Formula 1 Boss Bernie Ecclestone Expects Bribery Case to Be Thrown Out

Scott PolacekFeatured ColumnistFebruary 7, 2014

The President of Formula One Management, Bernie Eccleston, left, and the president of the Catalonian Automobile Club RACC, Sebastian Salvadore, 2nd left unviel a plaque in honour of late F1 driver, Brazilian Ayrton Senna in commemoration of the10th anniversary of his death, at the Montmelo circuit on the outskirts of Barcelona, Spain, Saturday May 8, 2004. The Spanish Grand Prix takes place Sunday. Others unideintified. (AP Photo/Bernat Armangue)
BERNAT ARMANGUE/Associated Press

Formula One head man Bernie Ecclestone still has his hopes up regarding the chances that his bribery case in Germany gets thrown out before going to trial.

An Associated Press report from Rob Harris broke down the charges:

The 83-year-old Ecclestone is facing charges of bribery and incitement to breach of trust connected with a $45 million payment to a German banker, Gerhard Gribkowsky.
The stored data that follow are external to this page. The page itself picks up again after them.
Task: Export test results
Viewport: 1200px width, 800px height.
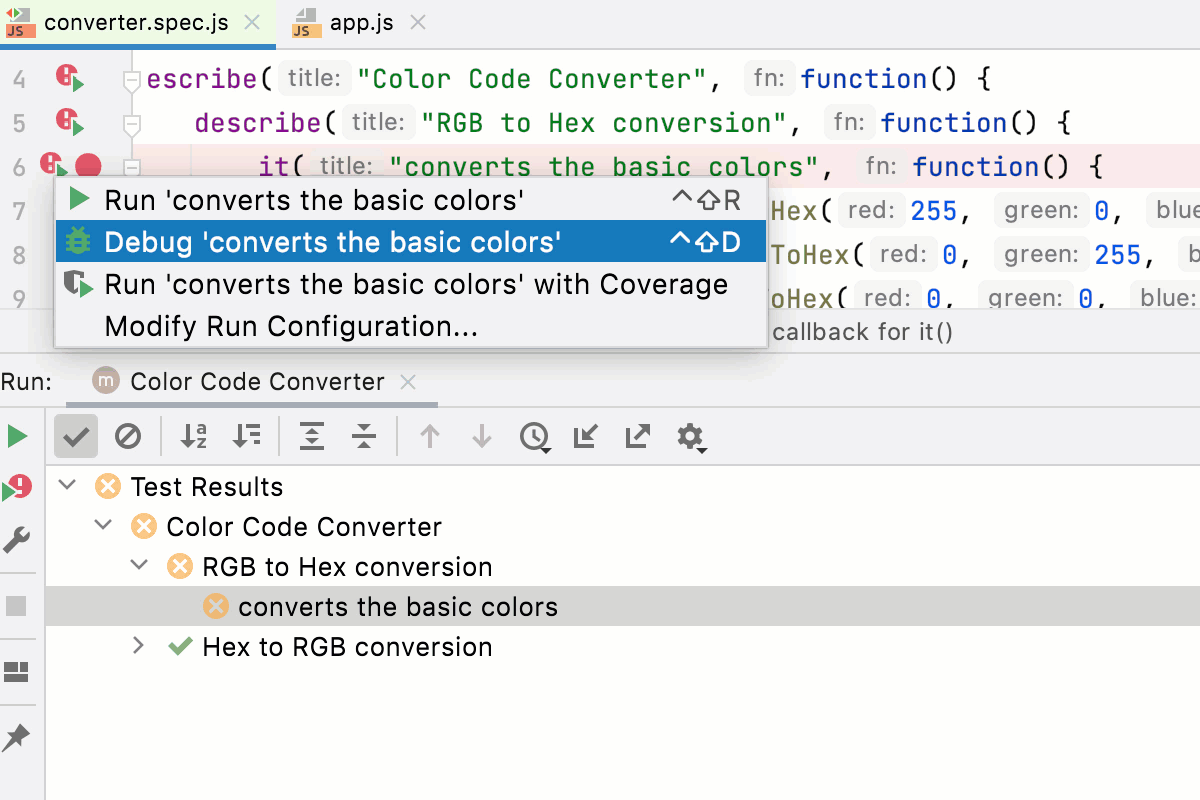Action: pos(637,436)
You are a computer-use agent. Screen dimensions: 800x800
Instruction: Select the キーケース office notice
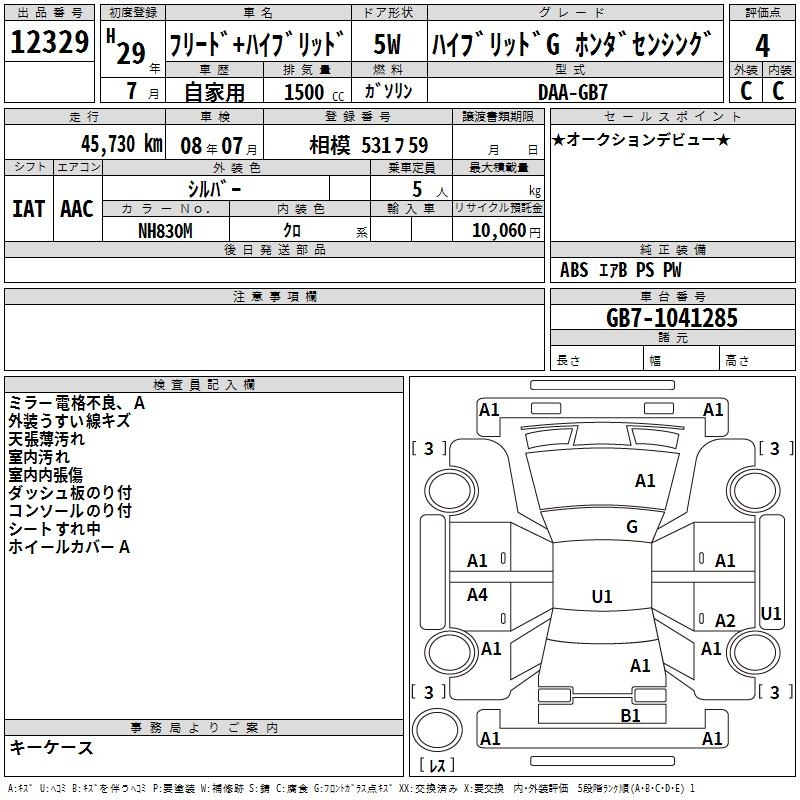coord(52,747)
And the Munich regional court on Friday announced that the trial will begin on April 24 and is set to run until Sept. 16.

Despite the seriousness of the charges, Ecclestone was adamant in thinking that the actual trial will not happen.

It would be best for the Formula One boss if the bribery case does get thrown out, since bribery convictions in Germany can lead to prison sentences of up to 10 years.

Ecclestone’s anointed successor Christian Horner, who is the Red Bull team principal, supported Ecclestone in Harris’ report: "Formula One needs him more than ever at the moment. ... So he's absolutely the right man."

Paul White/AP/Associated Press

While Ecclestone still believes the case will be thrown out and is still operating the sport on a daily basis, he stepped down from Formula One’s board while the criminal case is still in place.

This isn’t the only trouble that Ecclestone has been forced to deal with recently.

He is still caught up in a separate legal issue regarding the sale of Formula One in 2005. Former shareholder Constantin Medien (a German media company) is suing Ecclestone for up to $144 million because it says Formula One was undervalued when it was sold.

Ecclestone probably can’t wait for attention to shift back to the actual racing as these cases hang over his head.